## [Instrucciones de trabajo]
En el listado siguiente, toma la parte que empieza en la línea que contiene "Combien de séances" y termina en la que contiene "Soins anti-âge (140, 765)", ambas incluidas, y cambia "Parrainage" por "Programme de parrainage". Escribe de nuevo solo esas líneas, con todo lo demás igual.

Registros de origen:
=======

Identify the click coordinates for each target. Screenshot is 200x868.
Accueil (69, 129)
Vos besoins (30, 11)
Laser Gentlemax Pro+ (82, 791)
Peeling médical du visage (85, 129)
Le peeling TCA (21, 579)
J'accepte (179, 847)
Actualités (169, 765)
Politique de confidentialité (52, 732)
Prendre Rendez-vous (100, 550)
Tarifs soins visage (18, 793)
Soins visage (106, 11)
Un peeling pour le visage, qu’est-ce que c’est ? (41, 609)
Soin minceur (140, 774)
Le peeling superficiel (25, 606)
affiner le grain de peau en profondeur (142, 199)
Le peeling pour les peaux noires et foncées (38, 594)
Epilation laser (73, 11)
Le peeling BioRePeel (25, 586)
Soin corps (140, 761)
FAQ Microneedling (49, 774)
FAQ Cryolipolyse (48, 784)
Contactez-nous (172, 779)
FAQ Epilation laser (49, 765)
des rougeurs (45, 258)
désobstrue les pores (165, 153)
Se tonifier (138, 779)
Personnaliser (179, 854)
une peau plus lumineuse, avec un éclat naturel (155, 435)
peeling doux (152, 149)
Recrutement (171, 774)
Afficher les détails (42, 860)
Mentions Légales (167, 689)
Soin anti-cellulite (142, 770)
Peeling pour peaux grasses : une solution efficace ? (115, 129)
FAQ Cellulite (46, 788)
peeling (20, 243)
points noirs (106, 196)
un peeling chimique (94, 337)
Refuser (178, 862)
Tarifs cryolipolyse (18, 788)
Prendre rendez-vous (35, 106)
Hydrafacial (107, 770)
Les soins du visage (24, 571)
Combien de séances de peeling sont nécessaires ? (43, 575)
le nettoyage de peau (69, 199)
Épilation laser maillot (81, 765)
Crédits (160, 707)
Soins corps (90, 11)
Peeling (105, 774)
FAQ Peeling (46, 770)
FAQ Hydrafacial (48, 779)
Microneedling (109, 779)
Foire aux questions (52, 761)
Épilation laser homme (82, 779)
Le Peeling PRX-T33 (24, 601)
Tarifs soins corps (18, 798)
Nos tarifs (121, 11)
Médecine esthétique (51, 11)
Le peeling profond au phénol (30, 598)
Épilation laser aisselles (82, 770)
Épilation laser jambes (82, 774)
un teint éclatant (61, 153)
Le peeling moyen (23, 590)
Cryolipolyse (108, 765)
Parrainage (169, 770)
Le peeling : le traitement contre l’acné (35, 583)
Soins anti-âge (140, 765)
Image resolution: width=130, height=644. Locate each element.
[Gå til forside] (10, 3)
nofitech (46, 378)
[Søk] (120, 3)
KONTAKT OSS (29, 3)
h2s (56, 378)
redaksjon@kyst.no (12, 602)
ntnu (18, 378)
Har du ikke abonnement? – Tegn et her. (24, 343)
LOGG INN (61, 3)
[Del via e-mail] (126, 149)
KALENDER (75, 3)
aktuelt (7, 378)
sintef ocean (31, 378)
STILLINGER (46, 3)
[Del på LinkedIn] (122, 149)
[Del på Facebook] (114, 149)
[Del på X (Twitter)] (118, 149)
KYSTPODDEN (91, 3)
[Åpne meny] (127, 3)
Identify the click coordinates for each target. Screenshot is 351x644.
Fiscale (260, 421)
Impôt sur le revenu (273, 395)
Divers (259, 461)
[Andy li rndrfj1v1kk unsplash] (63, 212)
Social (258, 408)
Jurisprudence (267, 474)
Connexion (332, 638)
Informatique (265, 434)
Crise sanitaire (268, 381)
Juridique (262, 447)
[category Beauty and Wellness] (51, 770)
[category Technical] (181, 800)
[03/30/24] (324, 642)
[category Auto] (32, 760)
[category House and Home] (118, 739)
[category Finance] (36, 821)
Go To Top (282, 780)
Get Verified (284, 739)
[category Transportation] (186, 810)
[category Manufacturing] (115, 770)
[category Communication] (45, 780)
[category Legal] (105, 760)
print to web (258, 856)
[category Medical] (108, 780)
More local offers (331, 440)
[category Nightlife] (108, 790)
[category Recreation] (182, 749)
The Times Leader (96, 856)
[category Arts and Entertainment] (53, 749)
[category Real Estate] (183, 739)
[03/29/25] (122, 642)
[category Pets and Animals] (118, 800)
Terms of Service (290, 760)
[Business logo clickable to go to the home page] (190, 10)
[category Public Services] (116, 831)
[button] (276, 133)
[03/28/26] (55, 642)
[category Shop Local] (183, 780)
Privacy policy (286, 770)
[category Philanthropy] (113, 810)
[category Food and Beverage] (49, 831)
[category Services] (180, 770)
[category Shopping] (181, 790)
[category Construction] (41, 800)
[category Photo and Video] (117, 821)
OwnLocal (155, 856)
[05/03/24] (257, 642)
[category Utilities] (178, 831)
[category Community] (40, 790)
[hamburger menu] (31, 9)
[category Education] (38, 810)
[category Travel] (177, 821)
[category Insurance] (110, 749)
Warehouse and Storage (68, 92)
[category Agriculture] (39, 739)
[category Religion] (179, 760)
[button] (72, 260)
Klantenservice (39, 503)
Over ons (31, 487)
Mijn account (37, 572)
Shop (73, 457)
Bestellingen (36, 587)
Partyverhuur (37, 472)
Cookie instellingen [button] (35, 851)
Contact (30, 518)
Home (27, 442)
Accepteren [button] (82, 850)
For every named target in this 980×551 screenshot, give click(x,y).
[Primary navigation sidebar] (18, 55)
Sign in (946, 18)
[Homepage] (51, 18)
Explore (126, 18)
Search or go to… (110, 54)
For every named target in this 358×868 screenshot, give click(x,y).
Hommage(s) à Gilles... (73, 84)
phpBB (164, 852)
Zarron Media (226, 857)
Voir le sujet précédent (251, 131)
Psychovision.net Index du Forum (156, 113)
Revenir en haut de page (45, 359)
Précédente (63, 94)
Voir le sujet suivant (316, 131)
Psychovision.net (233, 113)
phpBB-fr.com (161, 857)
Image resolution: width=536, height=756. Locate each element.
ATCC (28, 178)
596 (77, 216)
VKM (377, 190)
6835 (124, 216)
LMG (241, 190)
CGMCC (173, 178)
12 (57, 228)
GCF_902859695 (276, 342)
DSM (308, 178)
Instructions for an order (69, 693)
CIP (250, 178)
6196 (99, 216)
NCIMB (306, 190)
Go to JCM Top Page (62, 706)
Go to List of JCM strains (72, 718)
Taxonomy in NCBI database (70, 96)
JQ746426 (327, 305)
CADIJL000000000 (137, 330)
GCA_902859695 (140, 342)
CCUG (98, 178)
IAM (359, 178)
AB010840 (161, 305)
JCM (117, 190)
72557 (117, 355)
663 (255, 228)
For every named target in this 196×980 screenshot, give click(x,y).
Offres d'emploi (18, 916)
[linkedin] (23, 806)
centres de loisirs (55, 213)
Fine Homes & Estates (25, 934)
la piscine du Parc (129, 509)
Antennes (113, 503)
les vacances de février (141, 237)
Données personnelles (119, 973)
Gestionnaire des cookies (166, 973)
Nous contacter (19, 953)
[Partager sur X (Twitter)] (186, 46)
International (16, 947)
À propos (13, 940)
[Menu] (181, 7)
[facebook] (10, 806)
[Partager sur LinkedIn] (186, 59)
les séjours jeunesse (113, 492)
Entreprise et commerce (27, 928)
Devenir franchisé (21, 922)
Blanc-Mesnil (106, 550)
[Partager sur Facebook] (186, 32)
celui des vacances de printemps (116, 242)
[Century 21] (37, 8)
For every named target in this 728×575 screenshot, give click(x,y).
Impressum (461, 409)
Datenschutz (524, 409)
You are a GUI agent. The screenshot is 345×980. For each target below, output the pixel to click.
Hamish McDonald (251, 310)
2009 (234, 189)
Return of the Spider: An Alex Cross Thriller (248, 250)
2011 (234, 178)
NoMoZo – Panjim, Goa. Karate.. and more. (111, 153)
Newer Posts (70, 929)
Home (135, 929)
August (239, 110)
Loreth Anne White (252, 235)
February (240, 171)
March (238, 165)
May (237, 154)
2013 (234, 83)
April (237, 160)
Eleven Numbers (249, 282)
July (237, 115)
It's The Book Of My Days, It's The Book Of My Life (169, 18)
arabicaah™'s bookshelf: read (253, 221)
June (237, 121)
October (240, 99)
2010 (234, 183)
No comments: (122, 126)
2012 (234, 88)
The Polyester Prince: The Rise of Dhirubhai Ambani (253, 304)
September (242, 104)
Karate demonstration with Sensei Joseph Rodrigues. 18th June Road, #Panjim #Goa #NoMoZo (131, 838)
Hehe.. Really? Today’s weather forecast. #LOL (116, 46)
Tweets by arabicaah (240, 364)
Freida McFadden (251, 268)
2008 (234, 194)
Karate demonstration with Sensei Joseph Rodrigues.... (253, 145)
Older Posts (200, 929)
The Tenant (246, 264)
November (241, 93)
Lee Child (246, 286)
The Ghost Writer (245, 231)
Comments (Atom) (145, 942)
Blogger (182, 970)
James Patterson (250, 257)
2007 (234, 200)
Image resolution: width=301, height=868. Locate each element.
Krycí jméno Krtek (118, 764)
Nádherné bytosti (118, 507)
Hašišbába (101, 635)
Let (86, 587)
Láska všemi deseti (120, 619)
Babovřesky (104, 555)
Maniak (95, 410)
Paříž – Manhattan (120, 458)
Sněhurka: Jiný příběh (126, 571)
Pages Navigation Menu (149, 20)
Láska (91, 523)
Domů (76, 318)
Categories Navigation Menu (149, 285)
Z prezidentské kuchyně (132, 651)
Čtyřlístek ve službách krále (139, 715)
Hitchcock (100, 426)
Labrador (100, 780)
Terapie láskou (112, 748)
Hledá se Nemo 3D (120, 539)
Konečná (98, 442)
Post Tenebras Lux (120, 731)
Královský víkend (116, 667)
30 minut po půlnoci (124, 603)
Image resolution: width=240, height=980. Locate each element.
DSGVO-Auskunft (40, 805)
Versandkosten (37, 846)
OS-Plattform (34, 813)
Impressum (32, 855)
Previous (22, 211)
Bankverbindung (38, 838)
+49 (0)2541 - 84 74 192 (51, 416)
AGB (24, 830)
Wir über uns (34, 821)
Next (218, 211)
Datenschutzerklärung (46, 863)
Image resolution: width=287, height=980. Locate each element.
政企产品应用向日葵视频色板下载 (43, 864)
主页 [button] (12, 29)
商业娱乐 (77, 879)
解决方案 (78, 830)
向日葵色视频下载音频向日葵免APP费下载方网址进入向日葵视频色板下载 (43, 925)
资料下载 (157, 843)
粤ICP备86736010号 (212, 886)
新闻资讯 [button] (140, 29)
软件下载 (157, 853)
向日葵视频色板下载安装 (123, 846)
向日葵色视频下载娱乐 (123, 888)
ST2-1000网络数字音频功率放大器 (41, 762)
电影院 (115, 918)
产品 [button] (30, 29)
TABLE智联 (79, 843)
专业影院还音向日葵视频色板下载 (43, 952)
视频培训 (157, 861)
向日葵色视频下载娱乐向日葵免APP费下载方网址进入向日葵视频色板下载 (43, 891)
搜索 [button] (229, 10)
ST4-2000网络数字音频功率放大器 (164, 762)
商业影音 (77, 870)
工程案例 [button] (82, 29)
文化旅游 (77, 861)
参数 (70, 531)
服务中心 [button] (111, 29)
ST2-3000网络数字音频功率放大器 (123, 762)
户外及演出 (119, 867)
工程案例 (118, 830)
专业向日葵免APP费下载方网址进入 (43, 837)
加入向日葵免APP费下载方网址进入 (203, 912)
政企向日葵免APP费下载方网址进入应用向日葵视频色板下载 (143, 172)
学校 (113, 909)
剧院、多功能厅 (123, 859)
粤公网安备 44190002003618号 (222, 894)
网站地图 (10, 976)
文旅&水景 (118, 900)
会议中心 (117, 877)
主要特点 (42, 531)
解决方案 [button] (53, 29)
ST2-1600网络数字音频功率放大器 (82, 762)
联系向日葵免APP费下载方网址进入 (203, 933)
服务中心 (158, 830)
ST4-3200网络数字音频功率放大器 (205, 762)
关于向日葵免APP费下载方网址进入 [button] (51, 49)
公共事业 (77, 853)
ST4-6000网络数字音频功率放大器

=======

## [Respuesta completa]
Combien de séances de peeling sont nécessaires ? (43, 575)
le nettoyage de peau (69, 199)
Épilation laser maillot (81, 765)
Crédits (160, 707)
Soins corps (90, 11)
Peeling (105, 774)
FAQ Peeling (46, 770)
FAQ Hydrafacial (48, 779)
Microneedling (109, 779)
Foire aux questions (52, 761)
Épilation laser homme (82, 779)
Le Peeling PRX-T33 (24, 601)
Tarifs soins corps (18, 798)
Nos tarifs (121, 11)
Médecine esthétique (51, 11)
Le peeling profond au phénol (30, 598)
Épilation laser aisselles (82, 770)
Épilation laser jambes (82, 774)
un teint éclatant (61, 153)
Le peeling moyen (23, 590)
Cryolipolyse (108, 765)
Programme de parrainage (169, 770)
Le peeling : le traitement contre l’acné (35, 583)
Soins anti-âge (140, 765)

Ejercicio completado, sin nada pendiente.